[Page extract]:
^^^^

Idaho. The state introduced new Medicaid packages tailored to specific populations. The changes go into effect July 1. The plans are:

  • "Benchmark Basic," which offers most traditional benefits to adults. Excluded are long-term care, organ transplants and intensive mental health care. It also covers children younger than 19.
  • "Enhanced Benchmark," which covers elderly and disabled people. It includes long-term and institutional care.
  • "Coordinated Benchmark," which is tailored for people also eligible for Medicare.

Kentucky. The state's Medicaid reforms began in May. They include:

  • A benchmark plan called Global Choices, Family Choices for children, Comprehensive Choices for nursing facility patients and Optimum Choices for facilities for adults with mental retardation.
  • Extra services are available for those adopting a healthy lifestyle.
  • Cost sharing varies between plans. Some populations are exempt from co-pays.

West Virginia. The state's Medicaid reforms were approved late last month. They include:

  • "Basic" and "enhanced" benefits packages. Both include screening programs for children offered by traditional Medicaid but only enhanced includes smoking cessation, nutrition education, diabetes care programs, and addiction treatment and mental health services.
  • Patients qualify for the enhanced plan if they sign an agreement promising to adopt a healthy lifestyle.

^^^^

[Record excerpts]:
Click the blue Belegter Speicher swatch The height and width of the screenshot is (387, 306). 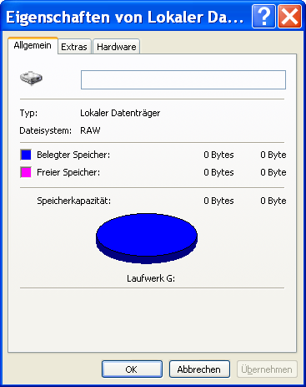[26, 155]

^^^^

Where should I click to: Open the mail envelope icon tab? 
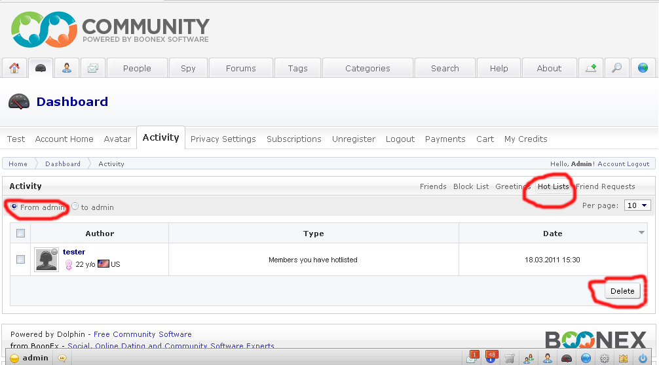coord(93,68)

^^^^

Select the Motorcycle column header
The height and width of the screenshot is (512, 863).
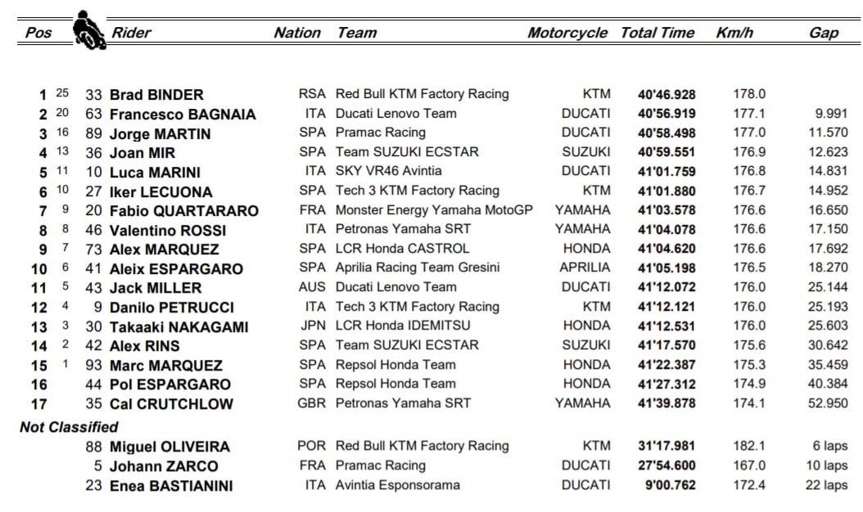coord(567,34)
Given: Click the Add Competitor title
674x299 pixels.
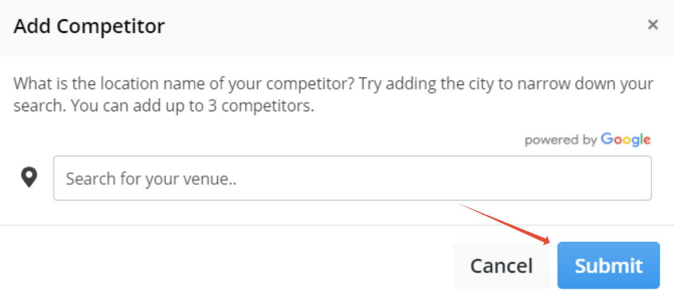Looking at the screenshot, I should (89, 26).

^^^^

[Check your understanding]:
1. Decide whether each statement agrees with the state Medicaid summary, answering yes or no and quoting the words of the text that settle it. (a) Idaho's Medicaid changes take effect July 1. (b) In West Virginia, both the basic and enhanced packages include smoking cessation. (c) Kentucky's Medicaid reforms began in June.
2. From the state Medicaid summary, extract everything from "Idaho. The state" down to "adopting a healthy lifestyle.", copied word for word.

[Your responses]:
1.
(a) Yes: "The changes go into effect July 1."
(b) No: "only enhanced includes smoking cessation"
(c) No: "The state's Medicaid reforms began in May."

2.
Idaho. The state introduced new Medicaid packages tailored to specific populations. The changes go into effect July 1. The plans are:

  • "Benchmark Basic," which offers most traditional benefits to adults. Excluded are long-term care, organ transplants and intensive mental health care. It also covers children younger than 19.
  • "Enhanced Benchmark," which covers elderly and disabled people. It includes long-term and institutional care.
  • "Coordinated Benchmark," which is tailored for people also eligible for Medicare.

Kentucky. The state's Medicaid reforms began in May. They include:

  • A benchmark plan called Global Choices, Family Choices for children, Comprehensive Choices for nursing facility patients and Optimum Choices for facilities for adults with mental retardation.
  • Extra services are available for those adopting a healthy lifestyle.